The UK’s first plastic-to-hydrogen recycling plant is a step further towards development after PowerHouse Energy (PHE), the developer of the technology, signed an agreement for engineering services with Waste2Tricity.

Waste2Tricity has the exclusive rights to use the technology developed by PHE in the UK and South East Asia.

The technological process, called Distributed Modular Gasification (DMG), involves heating waste to extremely high temperatures to produce synthesis gas or syngas, a fuel gas made up of carbon monoxide, carbon dioxide and hydrogen. This can then be converted into pure hydrogen suitable for road fuel.

The process was certified back in November 2018 and since then the company has signed an agreement with Peel Environmental to host the UK’s first industrial waste-to-hydrogen plant, at Peel’s 54-acre Protos site in Ellesmere Port, Cheshire.

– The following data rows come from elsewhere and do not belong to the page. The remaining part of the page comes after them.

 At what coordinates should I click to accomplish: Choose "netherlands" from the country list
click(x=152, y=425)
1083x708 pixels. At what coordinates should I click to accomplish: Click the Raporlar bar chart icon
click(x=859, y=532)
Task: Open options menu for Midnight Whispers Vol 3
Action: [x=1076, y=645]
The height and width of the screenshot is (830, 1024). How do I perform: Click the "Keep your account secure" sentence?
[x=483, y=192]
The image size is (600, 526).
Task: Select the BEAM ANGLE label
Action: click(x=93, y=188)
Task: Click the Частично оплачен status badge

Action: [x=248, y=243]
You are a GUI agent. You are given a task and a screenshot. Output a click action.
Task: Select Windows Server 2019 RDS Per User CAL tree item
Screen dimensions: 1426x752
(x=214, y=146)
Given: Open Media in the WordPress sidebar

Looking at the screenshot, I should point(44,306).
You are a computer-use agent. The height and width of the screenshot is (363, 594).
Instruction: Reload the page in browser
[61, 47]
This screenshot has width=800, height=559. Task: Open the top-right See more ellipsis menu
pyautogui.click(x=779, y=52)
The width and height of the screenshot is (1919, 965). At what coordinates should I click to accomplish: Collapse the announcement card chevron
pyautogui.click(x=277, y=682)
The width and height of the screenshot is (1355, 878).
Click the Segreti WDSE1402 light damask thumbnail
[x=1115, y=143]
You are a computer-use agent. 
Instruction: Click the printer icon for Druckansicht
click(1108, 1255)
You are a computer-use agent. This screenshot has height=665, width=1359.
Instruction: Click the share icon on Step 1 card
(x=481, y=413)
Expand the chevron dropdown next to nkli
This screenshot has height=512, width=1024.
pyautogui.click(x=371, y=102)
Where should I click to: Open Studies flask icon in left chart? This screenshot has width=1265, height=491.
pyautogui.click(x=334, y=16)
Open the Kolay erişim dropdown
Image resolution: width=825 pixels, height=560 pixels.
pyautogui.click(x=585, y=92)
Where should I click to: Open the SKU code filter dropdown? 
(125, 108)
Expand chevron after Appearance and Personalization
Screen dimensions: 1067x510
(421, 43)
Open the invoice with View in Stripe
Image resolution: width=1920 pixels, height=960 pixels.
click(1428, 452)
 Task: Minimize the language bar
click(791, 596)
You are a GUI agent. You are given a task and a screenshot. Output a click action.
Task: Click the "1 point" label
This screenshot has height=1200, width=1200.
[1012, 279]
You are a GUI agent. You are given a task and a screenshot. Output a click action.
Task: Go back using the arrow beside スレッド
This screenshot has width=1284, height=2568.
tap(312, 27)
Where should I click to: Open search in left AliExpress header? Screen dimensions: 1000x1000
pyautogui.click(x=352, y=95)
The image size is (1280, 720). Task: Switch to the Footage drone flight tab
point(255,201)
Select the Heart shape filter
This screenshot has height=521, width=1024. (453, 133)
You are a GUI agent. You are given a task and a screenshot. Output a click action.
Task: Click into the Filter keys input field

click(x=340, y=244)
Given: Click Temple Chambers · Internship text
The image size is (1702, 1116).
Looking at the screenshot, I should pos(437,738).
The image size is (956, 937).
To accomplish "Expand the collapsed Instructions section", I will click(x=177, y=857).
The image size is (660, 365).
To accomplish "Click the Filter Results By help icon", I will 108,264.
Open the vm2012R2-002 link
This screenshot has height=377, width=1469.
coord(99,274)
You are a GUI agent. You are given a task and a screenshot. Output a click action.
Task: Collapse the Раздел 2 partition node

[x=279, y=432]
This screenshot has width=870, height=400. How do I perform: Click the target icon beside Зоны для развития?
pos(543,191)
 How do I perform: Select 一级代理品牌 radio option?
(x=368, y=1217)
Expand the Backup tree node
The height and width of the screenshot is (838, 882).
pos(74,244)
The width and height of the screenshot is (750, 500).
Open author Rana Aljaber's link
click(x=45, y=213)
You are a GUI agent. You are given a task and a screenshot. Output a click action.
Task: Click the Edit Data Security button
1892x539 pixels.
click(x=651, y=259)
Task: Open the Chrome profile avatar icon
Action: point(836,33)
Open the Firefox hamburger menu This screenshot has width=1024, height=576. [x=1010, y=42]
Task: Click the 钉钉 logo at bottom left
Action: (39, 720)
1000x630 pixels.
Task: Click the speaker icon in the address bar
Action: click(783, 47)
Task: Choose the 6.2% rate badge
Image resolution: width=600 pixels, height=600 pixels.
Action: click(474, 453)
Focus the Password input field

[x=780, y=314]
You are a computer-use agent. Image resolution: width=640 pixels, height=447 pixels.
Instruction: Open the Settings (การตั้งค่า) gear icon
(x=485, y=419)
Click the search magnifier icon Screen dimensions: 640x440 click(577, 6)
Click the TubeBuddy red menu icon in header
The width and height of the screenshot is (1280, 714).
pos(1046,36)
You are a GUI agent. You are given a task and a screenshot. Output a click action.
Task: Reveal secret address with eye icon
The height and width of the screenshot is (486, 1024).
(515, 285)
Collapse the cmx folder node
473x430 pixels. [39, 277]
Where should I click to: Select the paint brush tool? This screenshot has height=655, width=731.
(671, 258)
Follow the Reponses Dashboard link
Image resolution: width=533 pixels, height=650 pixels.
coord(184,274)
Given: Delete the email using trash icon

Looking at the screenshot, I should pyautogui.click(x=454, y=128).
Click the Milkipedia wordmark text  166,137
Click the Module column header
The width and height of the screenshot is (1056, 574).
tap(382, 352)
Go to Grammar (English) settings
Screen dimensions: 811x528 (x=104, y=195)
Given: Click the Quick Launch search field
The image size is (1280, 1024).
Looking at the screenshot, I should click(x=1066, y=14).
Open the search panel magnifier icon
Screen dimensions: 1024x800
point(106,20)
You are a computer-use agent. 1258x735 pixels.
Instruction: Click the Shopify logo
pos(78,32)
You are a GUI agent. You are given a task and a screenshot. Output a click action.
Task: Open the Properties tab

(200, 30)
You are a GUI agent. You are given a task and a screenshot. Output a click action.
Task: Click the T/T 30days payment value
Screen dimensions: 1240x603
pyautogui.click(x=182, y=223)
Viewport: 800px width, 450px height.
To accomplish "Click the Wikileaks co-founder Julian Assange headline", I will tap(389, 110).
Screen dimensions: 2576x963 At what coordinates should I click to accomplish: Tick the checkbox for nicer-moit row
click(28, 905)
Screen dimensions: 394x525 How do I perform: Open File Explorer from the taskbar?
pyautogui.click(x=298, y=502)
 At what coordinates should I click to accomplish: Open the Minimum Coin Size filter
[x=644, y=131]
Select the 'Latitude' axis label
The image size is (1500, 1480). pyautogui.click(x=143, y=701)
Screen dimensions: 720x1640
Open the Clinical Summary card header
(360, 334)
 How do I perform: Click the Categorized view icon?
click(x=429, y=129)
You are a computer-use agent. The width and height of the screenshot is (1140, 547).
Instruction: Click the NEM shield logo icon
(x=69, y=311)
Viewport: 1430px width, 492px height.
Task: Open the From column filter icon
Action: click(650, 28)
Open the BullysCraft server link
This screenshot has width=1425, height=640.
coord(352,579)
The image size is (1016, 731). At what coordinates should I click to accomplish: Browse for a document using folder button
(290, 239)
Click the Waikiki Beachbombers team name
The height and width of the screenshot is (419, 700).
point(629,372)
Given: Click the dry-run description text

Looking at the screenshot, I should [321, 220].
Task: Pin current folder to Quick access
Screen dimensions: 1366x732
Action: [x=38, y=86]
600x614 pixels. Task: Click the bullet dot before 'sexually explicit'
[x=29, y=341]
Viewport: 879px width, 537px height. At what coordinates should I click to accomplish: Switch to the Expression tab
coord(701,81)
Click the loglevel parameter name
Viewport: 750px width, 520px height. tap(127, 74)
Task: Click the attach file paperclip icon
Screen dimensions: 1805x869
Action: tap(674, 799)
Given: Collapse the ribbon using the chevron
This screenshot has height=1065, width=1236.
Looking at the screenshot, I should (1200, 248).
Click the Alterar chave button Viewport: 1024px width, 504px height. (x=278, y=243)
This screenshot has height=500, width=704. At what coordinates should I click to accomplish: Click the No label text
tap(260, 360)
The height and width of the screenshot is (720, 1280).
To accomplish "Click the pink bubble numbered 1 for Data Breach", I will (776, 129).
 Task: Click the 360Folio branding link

The Protos site is intended as an innovative industrial hub, where an energy-from-waste (EfW) plant will be situated, along with a biomass facility and resource recovery centres. Waste2Tricity says its facility will have a capacity of 25 tonnes of waste per day, capable of processing end-of-life tyres as well as non-recyclable plastics. It will also export enough electricity to power around 3,000 homes and enough hydrogen for a heavy goods vehicle (HGV) to travel 6,000 miles.

Though the site lease has been signed, planning permission has not yet been sought for the Waste2Tricity facility, which is projected to cost £7 million. The company states that, subject to planning approval, the plant could be operational later this year. PHE will provide planning and engineering design services relating to the Protos site.

Waste2Tricity’s Chairman, John Hall, commented: “We are excited to be the exclusive representative for the PowerHouse DMG system in a number of geographical regions, particularly in South East Asia, where 90 per cent of ocean plastic emanates from. Signing this agreement with PowerHouse Energy means this technology will soon be ready for a large scale roll out to eliminate the bulk of ocean plastics and making hydrogen the go-to fuel for the future.”

Hydrogen as a fuel: A growing technology

The use of hydrogen as a transport fuel is not yet widespread, but it has the potential to revolutionise the transport industry. When used to power a bank of fuel cells (combining hydrogen and oxygen), hydrogen produces only water as a by-product.

There are various methods of producing hydrogen, the most common of which is currently natural gas reforming or traditional gasification, by which natural gas, extracted from below the earth’s surface through fracking, is turned into syngas. Using waste as a feedstock to produce syngas would reduce the environmental impact of the gasification process when compared to processes that use natural gas, and PHE claims that its process results in ‘zero emissions’.

Interest in the process is growing, with Japanese conglomerate Toyota engaging in commercial discussions with PHE and Waste2Tricity regarding the deployment of DMG technology in Japan and “possibly worldwide”, according to Takashi Torigoe at Toyota.